**Required work**
Starting with the line that contains "The image size", repeat exactly every line through the last one in the records below, and leave out the pictures.

**Source data**
▬▬▬▬▬▬▬▬▬▬

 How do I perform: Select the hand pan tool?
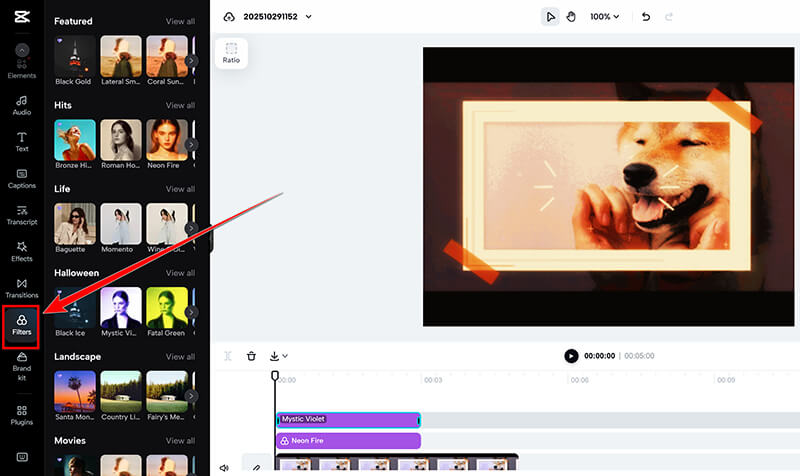(x=572, y=17)
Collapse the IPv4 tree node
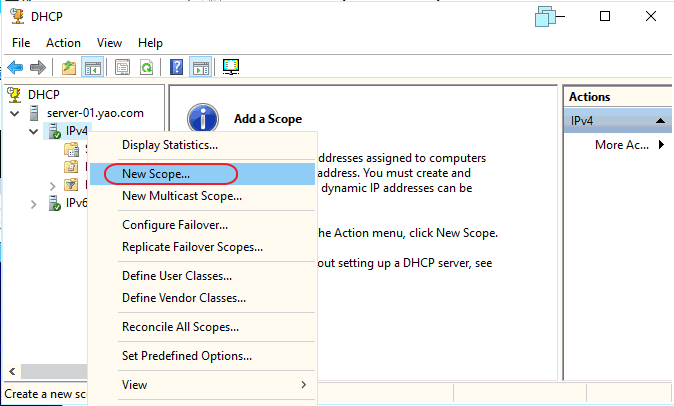 click(x=35, y=131)
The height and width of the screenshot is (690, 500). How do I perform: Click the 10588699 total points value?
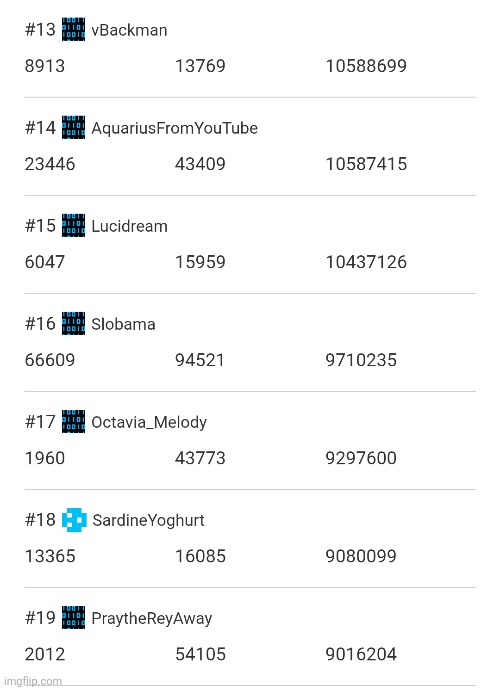366,66
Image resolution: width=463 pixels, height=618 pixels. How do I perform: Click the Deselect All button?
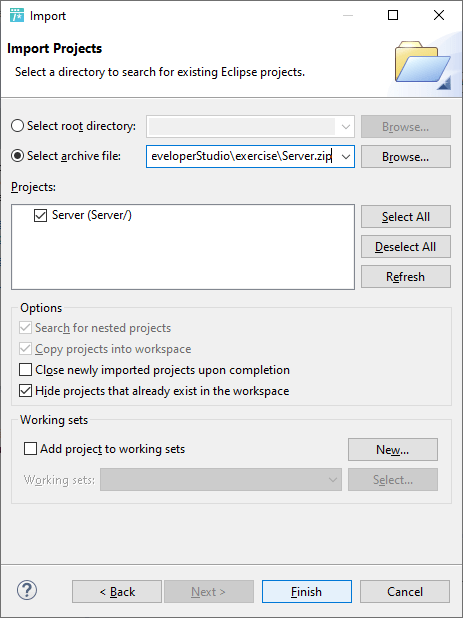[x=405, y=247]

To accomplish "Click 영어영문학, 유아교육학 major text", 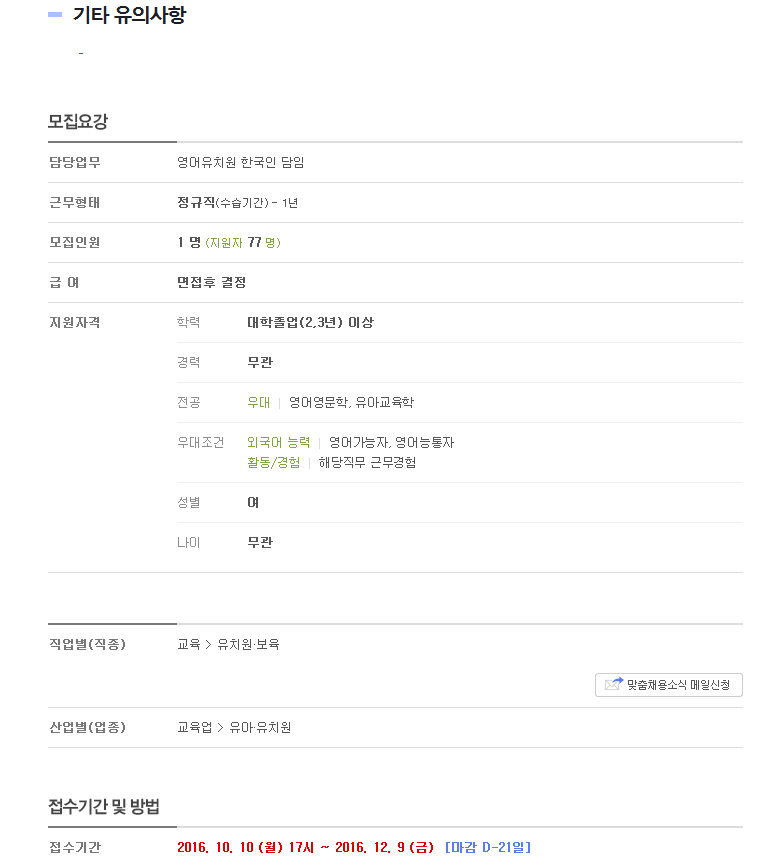I will click(352, 402).
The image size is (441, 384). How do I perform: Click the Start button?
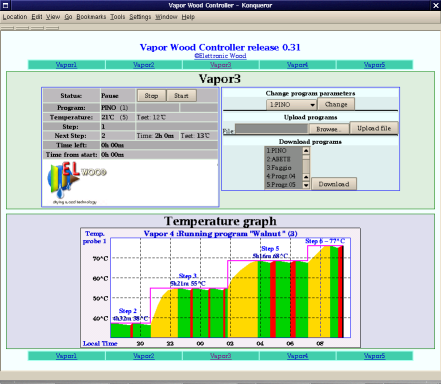click(181, 96)
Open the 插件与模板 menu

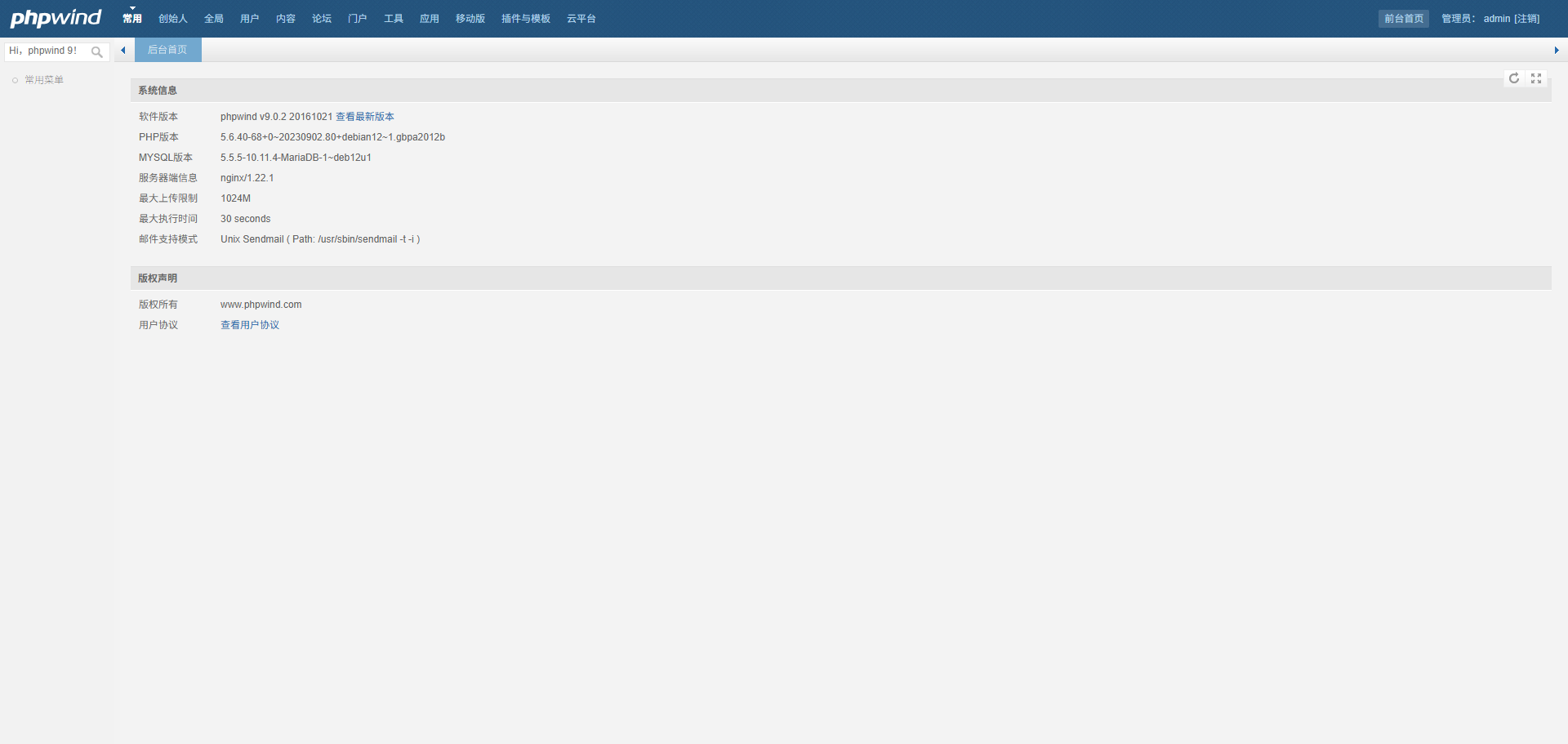(526, 19)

▬▬▬▬▬▬▬▬▬▬

**Result of the exercise**
The image size is (441, 384). How do I perform: Click the Start button?
click(181, 96)
Open the 插件与模板 menu

(526, 19)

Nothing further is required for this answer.